In biology, tungsten (W) is exclusively found in microbial enzymes bound to a bis-pyranopterin cofactor (bis-WPT). Previously known W enzymes catalyze redox oxo/hydroxyl transfer reactions by directly coordinating their substrates or products to the metal. They comprise the W-containing formate/formylmethanofuran dehydrogenases belonging to the dimethyl sulfoxide reductase (DMSOR) family and the aldehyde:ferredoxin oxidoreductase (AOR) families, which form a separate enzyme family within the Mo/W enzymes. In the last decade, initial insights into the structure and function of two unprecedented W enzymes were obtained: the acetaldehyde forming acetylene hydratase (ACH) belongs to the DMSOR and the class II benzoyl-coenzyme A (CoA) reductase (BCR) to the AOR family. The latter catalyzes the reductive dearomatization of benzoyl-CoA to a cyclic diene. Both are key enzymes in the degradation of acetylene (ACH) or aromatic compounds (BCR) in strictly anaerobic bacteria. They are unusual in either catalyzing a nonredox reaction (ACH) or a redox reaction without coordinating the substrate or product to the metal (BCR). In organic chemical synthesis, analogous reactions require totally nonphysiological conditions depending on Hg2+ (acetylene hydration) or alkali metals (benzene ring reduction). The structural insights obtained pave the way for biological or biomimetic approaches to basic reactions in organic chemistry.
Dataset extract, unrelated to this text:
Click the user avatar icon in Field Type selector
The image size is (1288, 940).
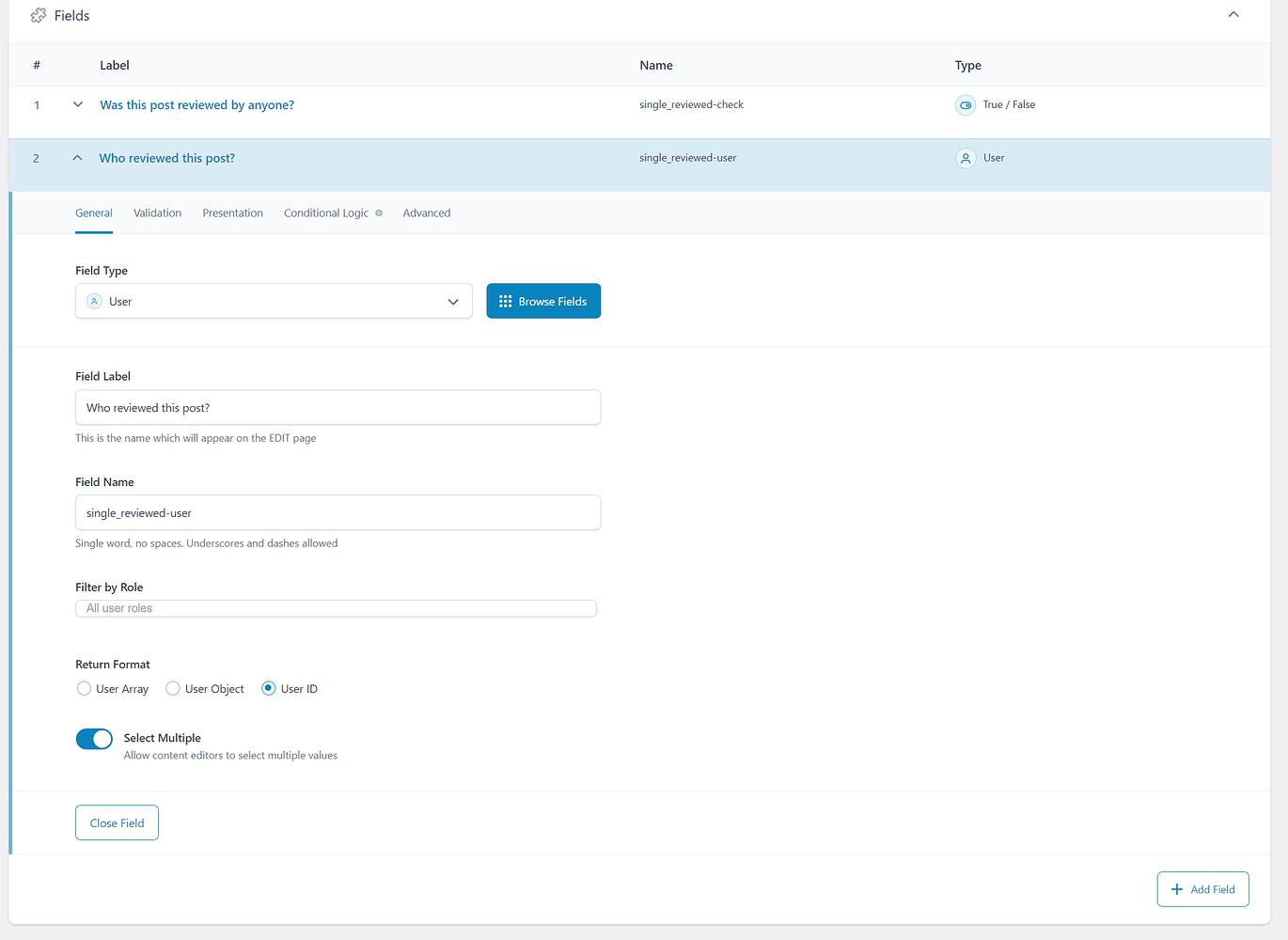click(94, 301)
Acetylene hydratase: a non-redox enzyme with tungsten and iron-sulfur centers at the active site

In living systems, tungsten is exclusively found in microbial enzymes coordinated by the pyranopterin cofactor, with additional metal coordination provided by oxygen and/or sulfur, and/or selenium atoms in diverse arrangements. Prominent examples are formate dehydrogenase, formylmethanofuran dehydrogenase, and aldehyde oxidoreductase all of which catalyze redox reactions. The bacterial enzyme acetylene hydratase (AH) stands out of its class as it catalyzes the conversion of acetylene to acetaldehyde, clearly a non-redox reaction and a reaction distinct from the reduction of acetylene to ethylene by nitrogenase. AH harbors two pyranopterins bound to W, and a [4Fe-4S] cluster. W is coordinated by four dithiolene sulfur atoms, one cysteine sulfur, and one oxygen ligand. AH activity requires a strong reductant suggesting W(IV) as the active oxidation state. Two different types of reaction pathways have been proposed. The 1.26 Å structure reveals a water molecule coordinated to W which could gain a partially positive net charge by the adjacent protonated Asp-13, enabling a direct attack of C2H2. To access the W-Asp site, a substrate channel was evolved distant from where it is found in other members of the DMSOR family. Computational studies of this second shell mechanism led to unrealistically high energy barriers, and alternative pathways were proposed where C2H2 binds directly to W. The architecture of the catalytic cavity, the specificity for C2H2 and the results from site-directed mutagenesis do not support this first shell mechanism. More investigations including structural information on the binding of C2H2 are needed to present a conclusive answer.